Grammar as knowledge representation

A description of a recognizer or parser for a language is in some sense a description of that language, but it need not by any means be a perspicuous one. Moreover, it may well be an implementation-specific definition, but implementations - even implementations of a programming language that is thought to be well understood - can differ significantly and unexpectedly. It is for this reason that computer scientists have turned in recent years away from procedural definitions of the semantics for programming languages and towards the declarative descriptions of denotational semantics. Rather similar considerations hold when we consider writing programs that process natural language input: both syntactically and semantically, we need to have a secure definition of the natural language (or an approximation to a natural language) that we are processing if we are to have any idea how the system should behave under a wide range of conditions.

A language can be regarded as a set whose membership is precisely specifiable by rules.

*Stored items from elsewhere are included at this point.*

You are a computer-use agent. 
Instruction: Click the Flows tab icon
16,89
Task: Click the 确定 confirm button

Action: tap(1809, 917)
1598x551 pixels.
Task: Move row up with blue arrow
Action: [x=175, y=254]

The set of compound linguistic expressions in a natural language is not finite, so we cannot list them all (cf. 'a slow machine', 'a very slow machine', 'a very very slow machine', ...). As far as is known, no natural language is a finite language. The range of constructions that make a language infinite is typically rather large. In English, a word like 'and' permits an unbounded number of phrases to be combined together and

relative clauses can contain verb phrases which can contain noun phrases which can contain relative clauses which ... .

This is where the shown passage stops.